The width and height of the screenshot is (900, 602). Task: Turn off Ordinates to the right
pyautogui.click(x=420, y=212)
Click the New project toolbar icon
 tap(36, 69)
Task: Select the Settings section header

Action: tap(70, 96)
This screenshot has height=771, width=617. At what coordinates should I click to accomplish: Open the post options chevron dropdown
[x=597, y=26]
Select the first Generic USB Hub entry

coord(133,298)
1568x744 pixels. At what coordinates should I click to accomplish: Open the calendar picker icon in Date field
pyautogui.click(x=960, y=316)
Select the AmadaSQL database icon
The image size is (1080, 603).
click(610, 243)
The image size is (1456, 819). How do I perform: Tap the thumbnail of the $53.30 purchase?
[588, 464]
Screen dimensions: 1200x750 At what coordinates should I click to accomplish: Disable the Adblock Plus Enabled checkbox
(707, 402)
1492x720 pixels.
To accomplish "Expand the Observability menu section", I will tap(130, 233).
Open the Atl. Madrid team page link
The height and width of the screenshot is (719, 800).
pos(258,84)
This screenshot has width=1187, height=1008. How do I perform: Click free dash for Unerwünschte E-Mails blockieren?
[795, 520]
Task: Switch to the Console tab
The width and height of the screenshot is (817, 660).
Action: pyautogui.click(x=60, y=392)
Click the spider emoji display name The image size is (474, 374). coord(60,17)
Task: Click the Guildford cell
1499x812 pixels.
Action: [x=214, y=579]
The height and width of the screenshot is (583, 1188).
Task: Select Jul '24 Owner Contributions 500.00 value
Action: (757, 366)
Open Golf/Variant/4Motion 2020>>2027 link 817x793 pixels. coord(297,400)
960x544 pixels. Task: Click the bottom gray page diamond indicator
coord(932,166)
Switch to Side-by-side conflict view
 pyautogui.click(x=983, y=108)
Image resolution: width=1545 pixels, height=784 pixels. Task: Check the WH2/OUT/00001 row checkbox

☆ ☆ ☆

* About this exercise: Filter the entries above down to the lines that contain "link".

* Result of this exercise:
Open the Atl. Madrid team page link
Open Golf/Variant/4Motion 2020>>2027 link 817x793 pixels. coord(297,400)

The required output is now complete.